Encore embryonnaire, l'exploration de pétrole et de gaz de schistes en France vient de subir un important revers. Dans un contexte de fronde croissante contre ce type d'exploitation, la ministre de l'Écologie Nathalie Kosciusko-Morizet s'est en effet dit prête à mettre en oeuvre tous les "moyens légaux" pour qu'aucun forage ne débute avant qu'une mission interministérielle n'en évalue les enjeux environnementaux.

Inspirées par l'exemple américain, où les gaz de schistes pourraient représenter jusqu'à la moitié de la demande en 2030, selon Exxon, de nombreuses sociétés, souvent petites, ont demandé depuis quelques années en France de plus en plus de permis d'exploration pour y tester les technologies américaines. La française Toreador et son partenaire américain Hess, les plus avancés dans leurs projets, avaient obtenu l'autorisation de commencer leur exploration en forant le Bassin parisien au premier trimestre pour chercher du pétrole de schistes. Les autres sociétés détentrices de permis, comme Total à Montélimar, n'ont pour leur part pas encore demandé ou obtenu leurs autorisations de travaux.

Acceptable ou non ?

Mais les techniques de fracturation hydraulique, popularisées par la publicité négative qui leur a été donnée par le film américain "Gasland", nominé aux oscars, font peur. Présents de manière diffuse dans les roches peu perméables, gaz et pétrole de schistes sont en effet produits par injection à très haute pression d'eau, de sable et de produits chimiques le long de forages horizontaux qui peuvent mesurer deux ou trois kilomètres. L'opération, si elle est fructueuse, est répétée à quelques centaines de mètres, laissant un paysage hérissé de puits.
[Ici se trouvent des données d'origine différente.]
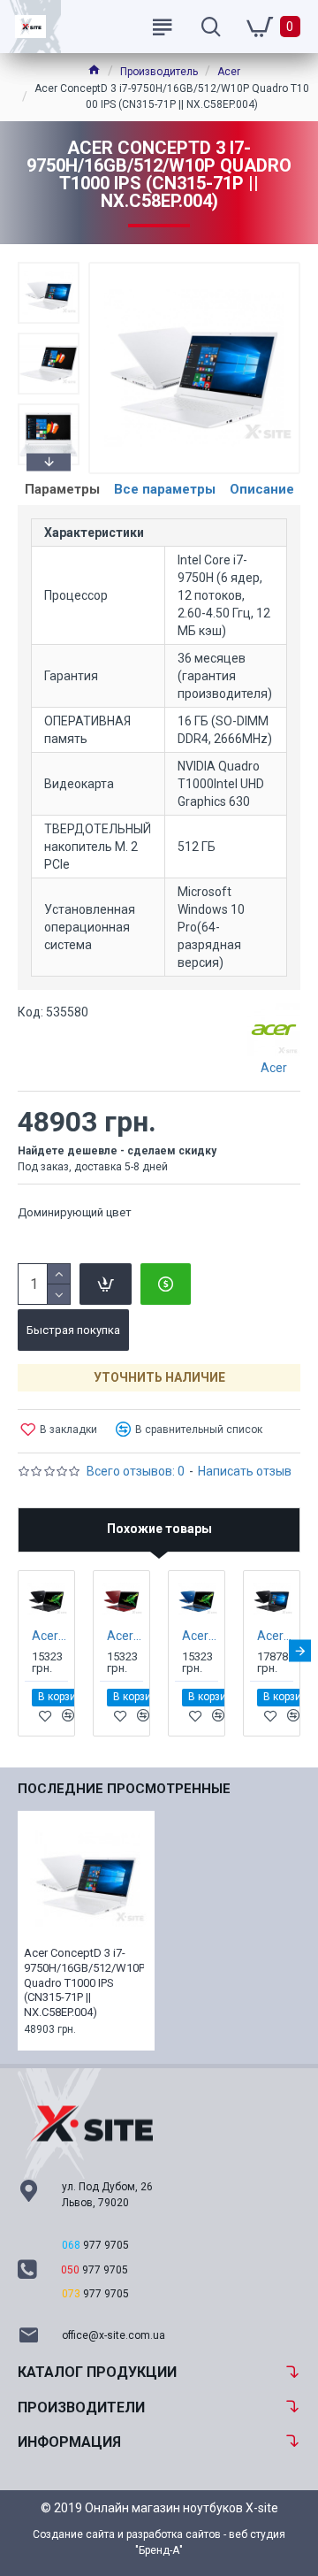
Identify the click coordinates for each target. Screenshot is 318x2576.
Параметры (62, 489)
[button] (48, 266)
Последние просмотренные (124, 1789)
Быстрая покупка (73, 1330)
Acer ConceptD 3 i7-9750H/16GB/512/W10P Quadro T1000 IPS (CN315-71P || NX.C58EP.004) (84, 1983)
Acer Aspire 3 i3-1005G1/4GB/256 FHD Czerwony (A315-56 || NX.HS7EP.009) (125, 1636)
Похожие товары (159, 1529)
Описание (262, 489)
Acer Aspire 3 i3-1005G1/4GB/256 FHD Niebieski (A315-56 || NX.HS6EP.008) (200, 1636)
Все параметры (165, 489)
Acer (228, 71)
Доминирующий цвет (75, 1212)
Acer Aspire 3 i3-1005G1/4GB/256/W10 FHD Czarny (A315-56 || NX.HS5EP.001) (275, 1636)
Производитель (159, 71)
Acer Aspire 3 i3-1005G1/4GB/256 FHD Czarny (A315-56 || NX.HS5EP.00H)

Début 2010 alors que le sujet des gaz non conventionnels échappait aux spécialistes, le vice-président de GDF Suez, Jean-François Cirelli, avait posé une question qui résumait bien cette problématique d'acceptabilité. "En arrivant à Dallas, vous pouvez voir des puits de gaz non conventionnels partout autour de l'aéroport. Pensez-vous qu'il soit possible de les voir près de Roissy ou d'Orly ?"

INTERVIEW Nathalie Kosciusko-Morizet : "Si on ne veut pas l'autoriser, on ne le fera pas"

La Tribune : Comment réagissez-vous face à l'inquiétude croissante autour des projets d'exploration d'hydrocarbures non conventionnels en France ?

NKM : L'exploitation des gaz de schistes a vu en Amérique du Nord des développements manifestement dégradants pour l'environnement en termes de paysage et parfois dangereux à d'autres titres. Vu leurs forts développements dans le monde, il y a donc lieu d'en faire une évaluation stricte. C'est pourquoi nous allons, avec Éric Besson, lancer une mission conjointe entre le conseil général de l'environnement et du développement durable et le conseil général de l'industrie, de l'énergie et des technologies pour évaluer les enjeux autour des gaz et des huiles de schistes.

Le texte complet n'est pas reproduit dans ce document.